### GIVEN DATA
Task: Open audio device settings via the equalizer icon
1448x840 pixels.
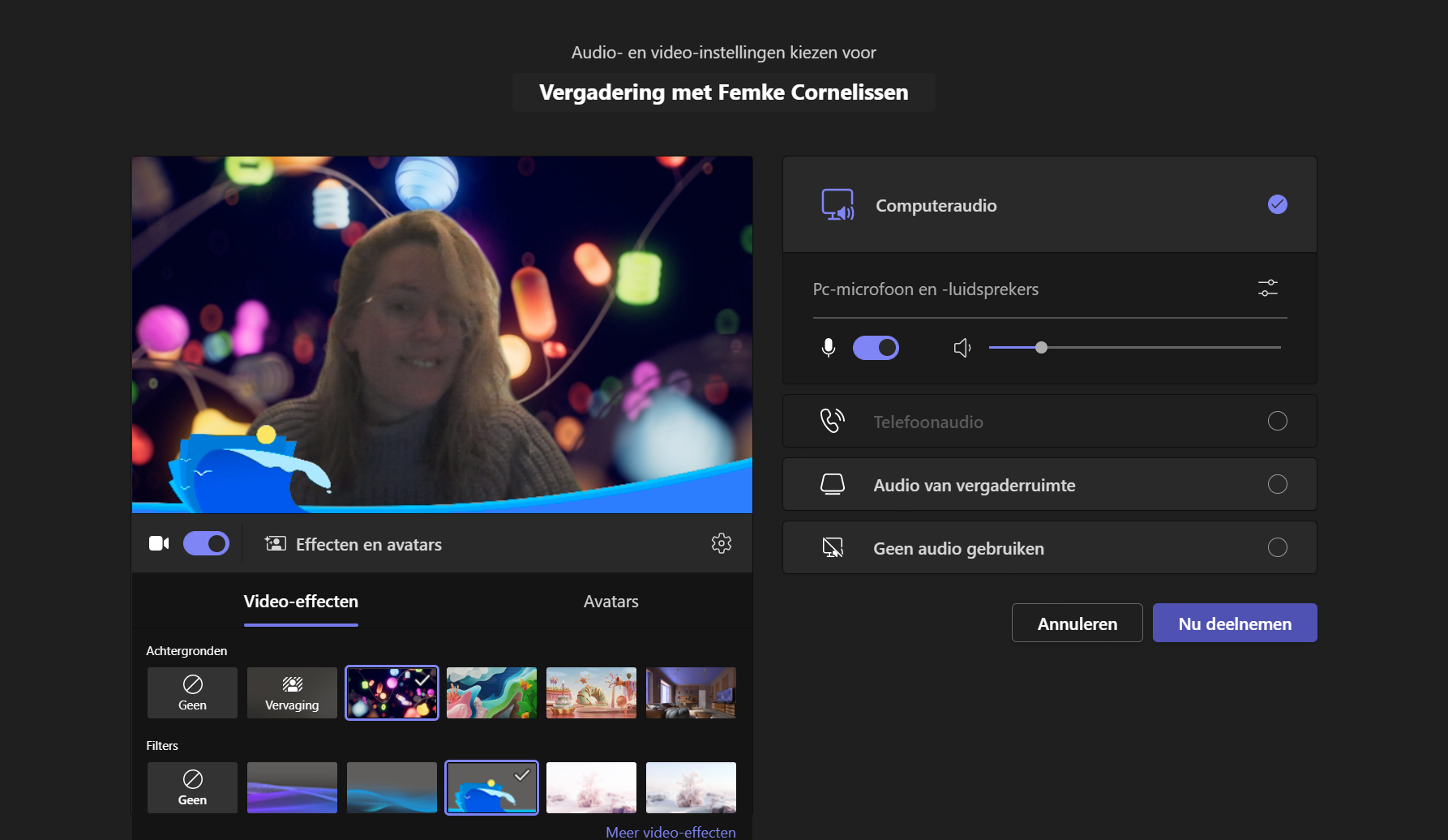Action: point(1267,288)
---
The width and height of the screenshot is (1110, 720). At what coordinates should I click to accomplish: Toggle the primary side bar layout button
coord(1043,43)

### SET TASK
Please arrange the entries starting at the line containing "Task: Open audio" and ending at the line containing "Action: point(1267,288)" as a numbered list, skipping blank lines and leaving out the pictures.

### RESPONSE BELOW
1. Task: Open audio device settings via the equalizer icon
2. 1448x840 pixels.
3. Action: point(1267,288)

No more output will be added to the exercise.